Таисья Пьянкова – Таёжная кладовая. Сибирские сказы (страница 21)
Когда же в себя пришла, уж она дома лежит. Рядом отец сидит, Финета суетится:
– Ой же, смертно напугала ты нас! Вовсе мёртвой была, когда тебя чужой человек из лесу принес…
Федот себе с разговором лезет:
– Гляди-тко, доченька, со страху-то и мы с Финетою поумнели. Ну давай, поправляйся теперь.
А весною, когда Дашутка стала выходить на молодую зелень, повстречался ей на поляне добрый молодец. Он тут, в нашей таёжной земле, с другими учеными мужиками что-то полезное для людей искал.
Они прямо в нашей церкви и повенчались потом.
А когда стал он ей колечко на палец надевать – признала Дашутка колечко: то самое, какое зимой она лесному парню вернула. Вот она где, хитрость-то!
И всё-таки дело тут без Боровика не обошлось.
Пантелей Звяга
Человек в людях словом живёт. Всё можно отнять у человека, но доброе слово людьми множится, как семя землёю. Что против него злоба да корысть, когда само время ему верный друг.
В одной деревне жил дядька Степан. Так тот Степан говорил сперва про Пантелея Звягу так:
– Свово ума нету, кожаный не пришьёшь.
Это про того Пантелея, которого урядник на выселки в деревню привёз.
Поместил он Пантелея в избу к дядьке Степану и велел «ха-ра-шо» присматривать за «неугодником».
Видать, Степан уряднику чем-то нравился, что он ему за тем Звягою доглядать доверил. А чего там было доглядать? Чо уж доглядывать? Деревенские подумали, что опять придётся землю долбить, как годом раньше для этапного одного. Того, сказать, сегодня привезли, а запослезавтра уж и крест на могиле его поставили.
Когда же Пантелей весну вытянул, дед Иван, Степанов отец, ему пимы лосятиной подшил, чтобы по двору не промокали.

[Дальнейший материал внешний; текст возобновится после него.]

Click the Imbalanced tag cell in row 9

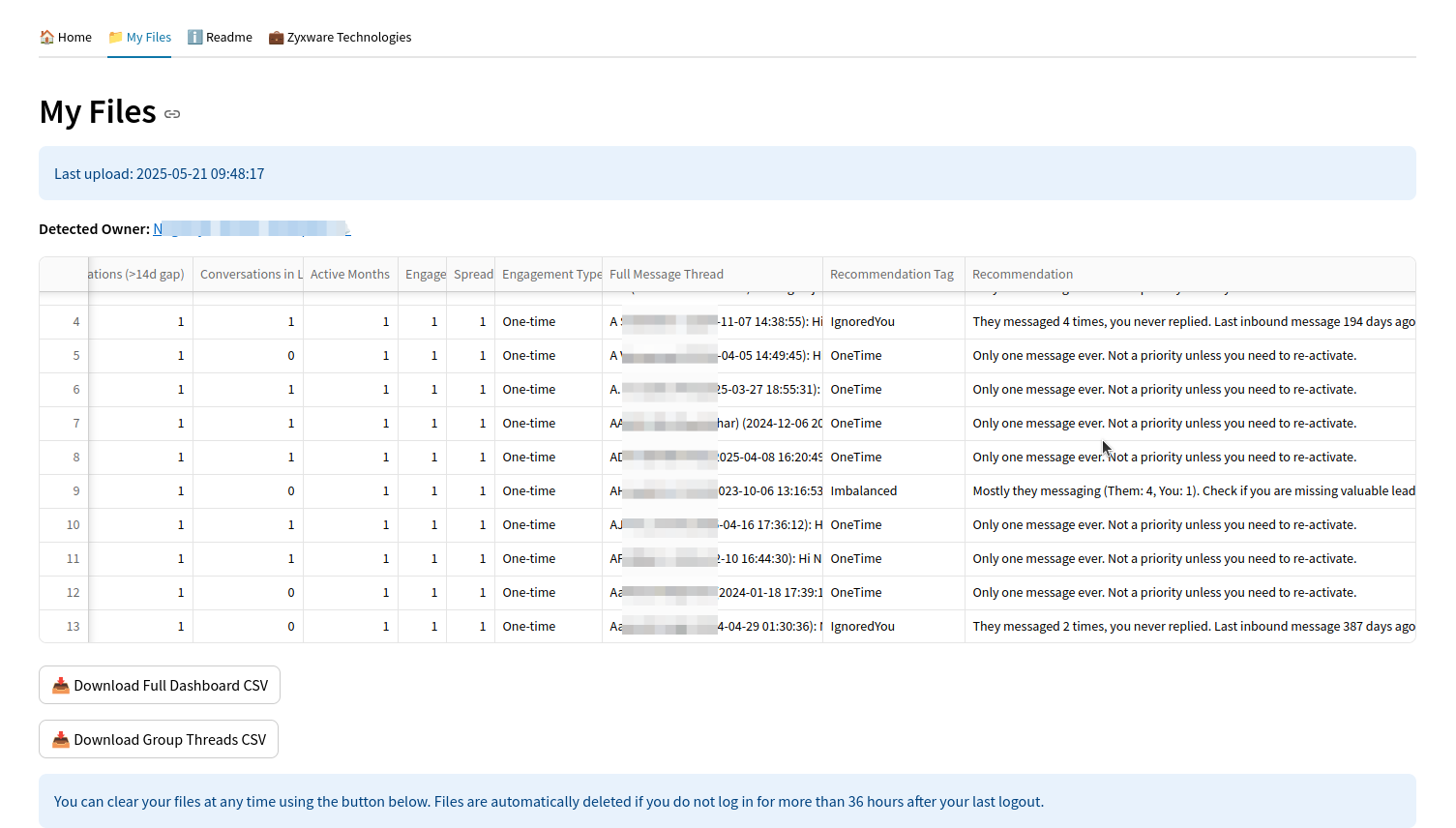click(x=863, y=491)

Скоро Пантелей и за ворота стал выбредать, а там и до речки пимами теми зашаркал… Добро, что речка на задах Степанова огорода бежала.
Станет, бывало, Пантелей над самым крутым местом берега, обхватит себя по плечам руками и ну говорить… Говорил Пантелей тихо так, с подвыванием, вроде как пел без музыки, одними словами только… Тут хоть земля лопни, не услышит.
Поначалу думали, молится человек перед смертью. Да уж какая там молитва, когда ни разу себя крестным знамением не осенил.
Сперва ребята, потом и большие стали прислушиваться: об чём это чудной человек поёт на берегу свою долгую песню? Покуда прислушивались да в словах разбирались, приворожил Пантелей говором своим полдеревни…
Случалось, солнце сядет, сам Пантелей с берега уйдёт, а люди всё сидят на обрыве, всё на воду глядят, и плывёт по умам думка-загадка: «Кому такой человек не угодил? С кем не справился?»
Как-то, весной ещё, за обедом, Степан и говорит своей жене Настасее:
– Ты бы, мать, в летнике прибрала: Пантюху б надо туда перевести… Накашляет он нам в дому своей заразы. Ночь цельную нынче спать не давал.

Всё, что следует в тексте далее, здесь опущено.